Selon toute logique scientifique, je suis censé détester "Titanic". Déjà parce que je suis un mec, donc émotionnellement inapte à l'appréciation d'un tel film. Ensuite, je voue une haine farouche au gouvernement canadien depuis que ces (noms d'oiseaux censurés) nous ont sournoisement refilé Céline Dion. Je suis désolé, mais selon les préceptes de "L'art de la guerre", une telle tactique est déplorable. Ne me demandez pas pourquoi, cela ne se fait pas, c'est tout. Pour finir, j'ai subi de plein fouet le succès phénoménal du roi James et surtout, la tristement célèbre DiCaprio Mania. Un fléau que les plus jeunes ne pourront heureusement qu'imaginer mais qui aura laissé de graves séquelles sur les vétérans ayant été happé trop jeune dans cette sinistre tragédie. Parfois, la nuit, quand je suis seul dans l'obscurité, il m'arrive d'entendre encore les cris orgiaques de mes camarades de classe et de revivre avec horreur nos cours de musique où l'on jouait "My heart will go on" à la flûte à bec. Trois psychanalyses n'auront pas suffit à me faire oublier ces heures sombres de notre histoire. Bref, allez savoir pourquoi, j'adore "Titanic".
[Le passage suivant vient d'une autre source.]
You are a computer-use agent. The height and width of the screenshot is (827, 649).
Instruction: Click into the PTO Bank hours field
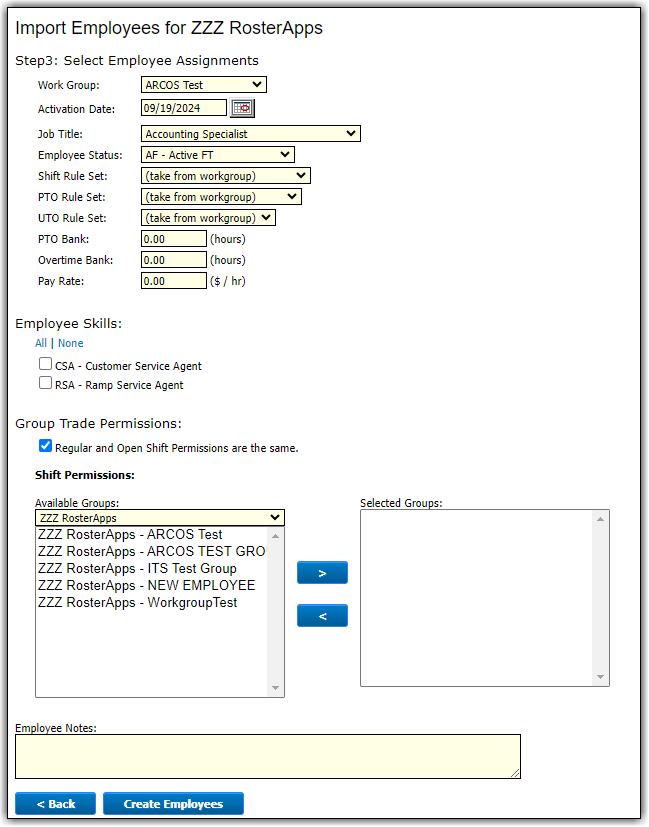[x=174, y=239]
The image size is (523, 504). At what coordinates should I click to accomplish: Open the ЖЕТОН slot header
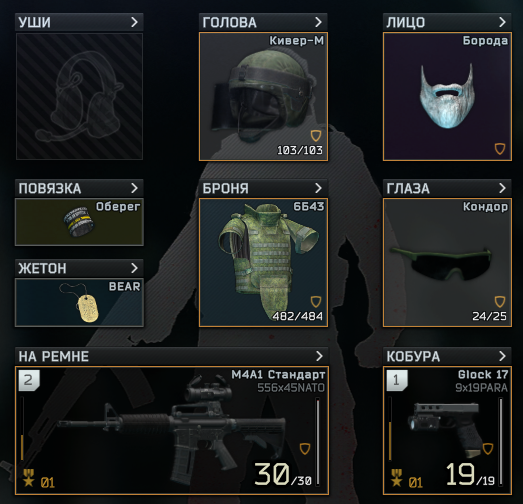(79, 268)
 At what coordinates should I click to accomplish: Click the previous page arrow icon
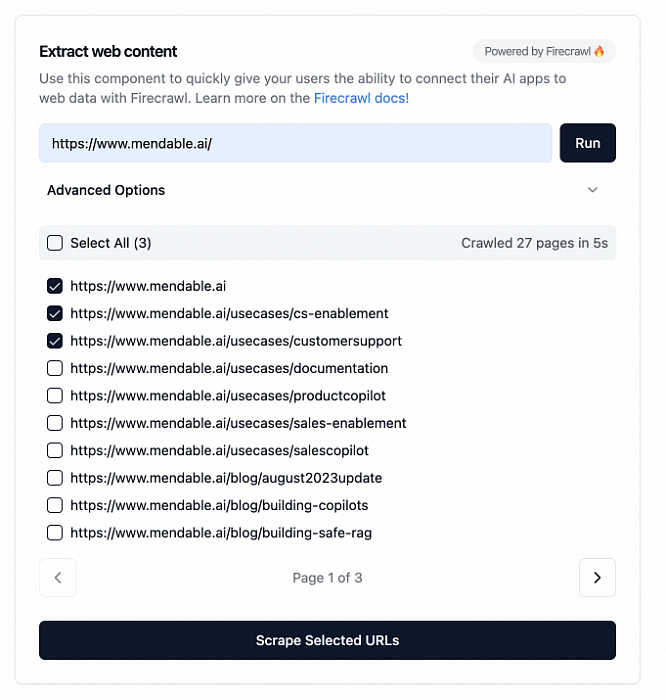pos(58,577)
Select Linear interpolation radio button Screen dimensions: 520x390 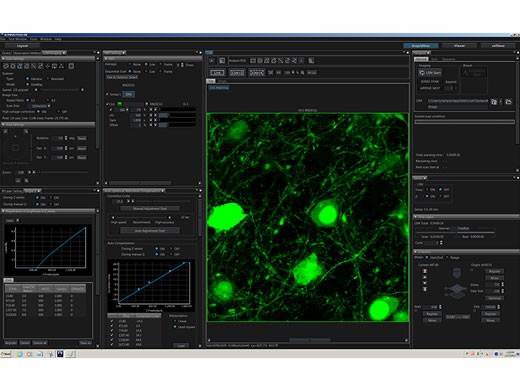click(x=175, y=321)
Littéralement habité par son sujet (le personnage de Bill Paxton peut-être vu d'ailleurs comme l'alter-ego du cinéaste), James Cameron aura mis toutes ses tripes dans ce projet fou et insensé, pari extrêmement risqué et suicidaire dont le tout Hollywood prédisait le naufrage avec une cruelle délectation. Pensez donc, ressusciter le vieil Hollywood à partir d'un récit connu de tous et dont on connait déjà la fin, fallait oser ! La suite, on la connait, un succès fracassant et une pluie de récompenses amplement méritées.
Oui, méritées, car, au contraire de beaucoup de blockbusters de l'époque ne tenant désormais plus la distance, "Titanic" est avant tout fait avec le coeur et reste techniquement irréprochable (si l'on excepte les effets numériques aujourd'hui obsolètes), spectacle romanesque et épique, aussi spectaculaire que romantique, étonnamment cohérent dans la carrière de James Cameron.
Car derrière l'histoire d'amour prévisible et calibrée pour les midinettes (mais ô combien touchante), "Titanic" permet surtout à James Cameron d'esquisser à nouveau un portrait de femme forte comme il en a l'habitude, de nous dépeindre l'émancipation d'une jeune femme prisonnière des conventions et de sa condition, simple objet de décoration trônant au milieu d'une société affreusement patriarcale et condescendante. Une âme rebelle et anticonformiste en puissance qui sortira de sa chrysalide au contact d'une rencontre inattendue, à l'instar du personnage de Sarah Connor dans "Terminator" ou de celui de Jamie Lee Curtis dans "True lies". Naturelle et belle comme le jour, Kate Winslet est parfaite dans le rôle, et demeure LA véritable révélation du film, aux côté d'un Léonardo DiCaprio comme toujours impeccable. Leur alchimie est palpable (à défaut d'être véritablement fiévreuse) et reste pour beaucoup dans la réussite du film.
Passée une première heure et demie placée donc sous le signe du faste et de la romance typiquement hollywoodienne, le film bifurque enfin vers la catastrophe attendue, et permet à James Cameron de donner libre court à sa folie destructrice et à ses talents de metteur en scène. Un naufrage spectaculaire et plus vrai que nature, immersif et trépidant, mais avant tout teinté d'une fatalité déchirante, le sort des protagonistes nous touchant profondément, au contraire du désastreux "2012" et de son détachement franchement douteux. L'occasion également pour Cameron d'illustrer une lutte des classes terribles et féroces, parfois même absurde et irréel, l'être humain n'étant dès lors considéré que comme une donnée ou, pour les classes les plus modestes, comme un cafard à écraser au plus vite.
Bien qu'un poil trop lisse et propre sur lui (à titre de comparaison, "Abyss" sentait bien plus le cambouis), "Titanic" reste un modèle de blockbuster grand public, un défi technique ambitieux et casse-gueule relevé haut la main par un cinéaste bien trop sous-estimé, une reconstitution flamboyante aux superbes décors et au casting royal, illustrée par la superbe partition de James Horner, peut-être le dernier classique enfanté par Hollywood.
Quelques années plus tard, James Cameron convertira son film en 3D, accentuant ainsi l'immersion d'un spectacle total et jouant efficacement avec la profondeur de champ mais apportant malheureusement à l'ensemble un aspect un brin factice et faisant bien trop ressortir des arrières-plans numériques assez fades.